### What is required
Any image found in the entries is to be skipped; the rest is returned word for word.

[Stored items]
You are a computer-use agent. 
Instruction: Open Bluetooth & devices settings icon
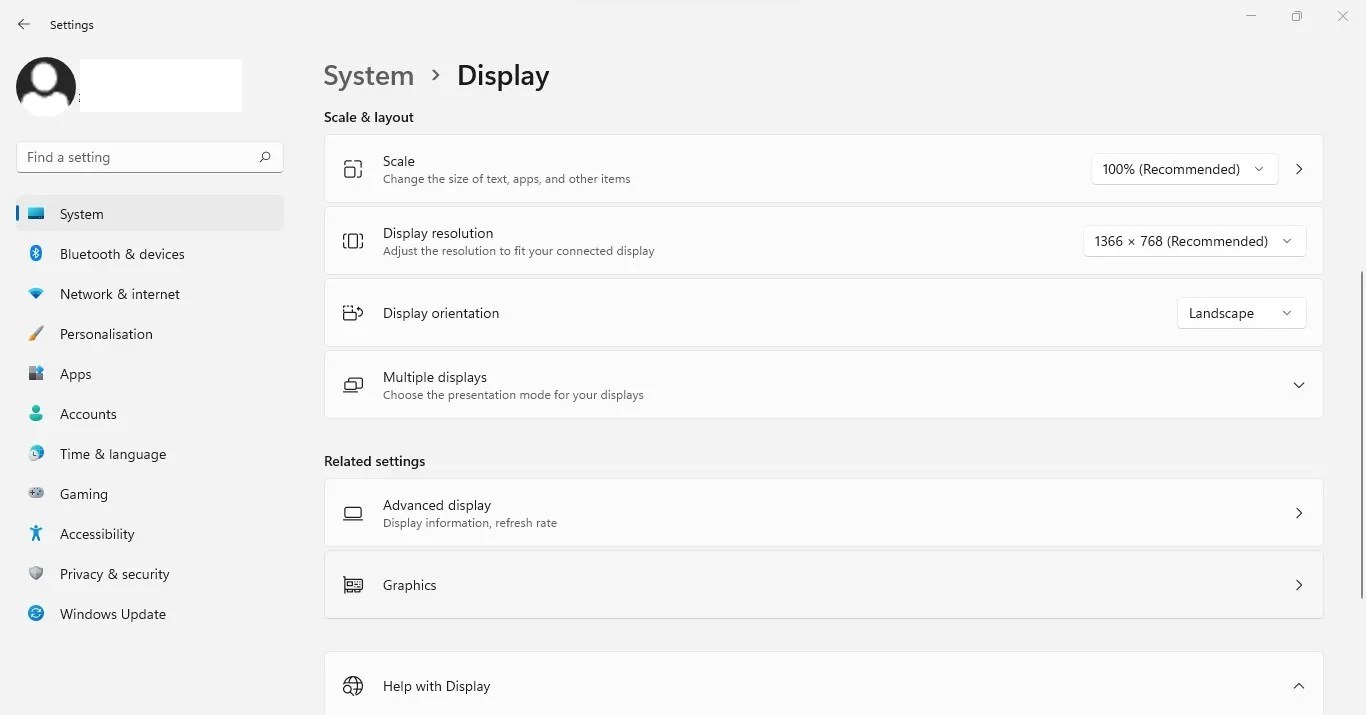[x=35, y=254]
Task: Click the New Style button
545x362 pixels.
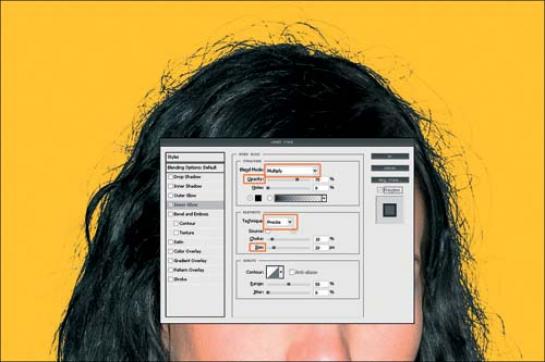Action: (390, 180)
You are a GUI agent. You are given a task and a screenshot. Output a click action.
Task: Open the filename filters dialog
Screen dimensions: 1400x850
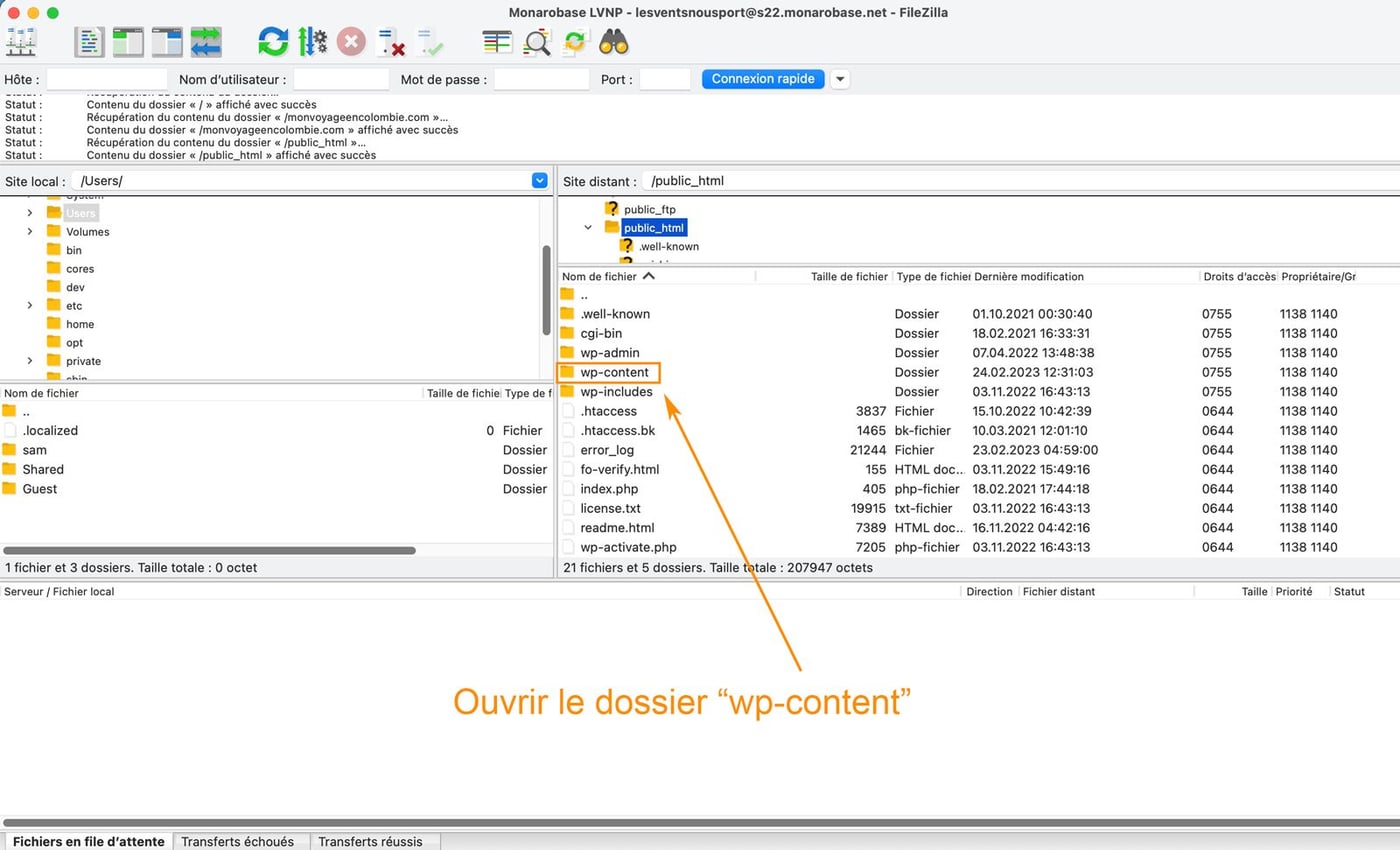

### Solution
You are a computer-use agent. 
Instruction: Open Bluetooth & devices settings icon
[x=35, y=254]
Task: Click the New Style button
545x362 pixels.
Action: (390, 180)
You are a GUI agent. You are given a task and a screenshot. Output a click action.
Task: Open the filename filters dialog
Screen dimensions: 1400x850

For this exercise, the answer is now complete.